Mine and Thine



"And now, O glorious and blessed God, Father, Son and Holy Spirit, Thou art mine and I am thine."

We worry a lot about what is "mine." Like the seagulls in Finding Nemo, we can often be heard chanting, "Mine, mine, mine, mine!" Lawsuits are filed to protect property. Copyrights are written to protect "intellectual property." We make sure we know where our property begins and the neighbor's ends. We loan things only to people we know will give those things back. Children grab toys away from others and cry out, "Mine!" And, if we're really focused on it, we label everything with our name, perhaps even including our address and phone number for good measure.

It's mine.

And sometimes we even dare to talk about "my church."

Or "my God."

In our ongoing conversation with this Covenant Prayer, there is a place for "mine." Near the end of this prayer, we claim God as ours, but not ours exclusively. As the introduction to the prayer reminds us, Christ is the savior of all who claim him, who serve him. Of all who choose to relate to him. But because this God we seek is personal and not abstract, a person and not a force, we can indeed claim him as "mine," every bit as much as we can claim our parents as "ours." But he is not only mine. And that is not the end or even the most important part of the prayer.

You see, once we claim God as ours, we find he has already claimed us as his. "You are mine, God, and I am yours." In fact, we are astonished to learn we were already his. He loved us before we were born. He longed for us to know him from the beginning of creation. The Son of God came and lived and died and rose again for my sake—two millennia before I was born! The most important part of this prayer is not that he is mine but that I am his.

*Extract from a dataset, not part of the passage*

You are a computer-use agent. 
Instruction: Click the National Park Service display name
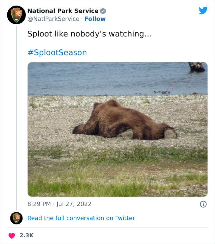pos(63,11)
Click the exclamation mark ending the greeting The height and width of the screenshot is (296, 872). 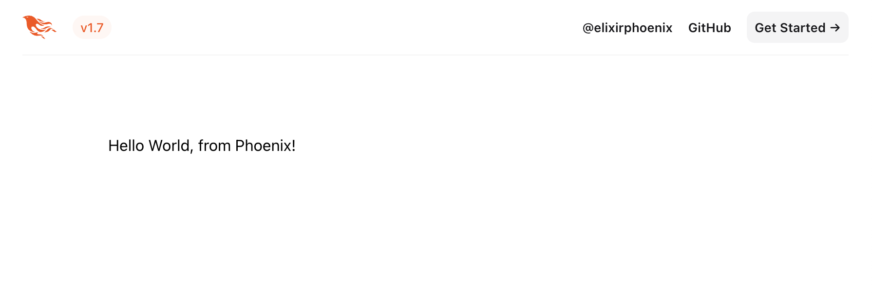pyautogui.click(x=294, y=146)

That declaration is, in so many ways, what this prayer has been leading to. Not that I claim God but that he claims me. I think of the many times I've been at an airport baggage claim, and how sad it is to see that one last suitcase going round and round on the carousel. I wonder where the owner went. What happened to him or her? Why haven't they shown up to claim this lone suitcase? (And sometimes, I've also wondered--why isn't that mine and where is mine? But I digress...) The good news of the Gospel is that we'll never be that leftover baggage going round and round. God has already claimed us. And that, my friends, is very good news. Even before we allow him to be our God, we are his. And he will get us safely home.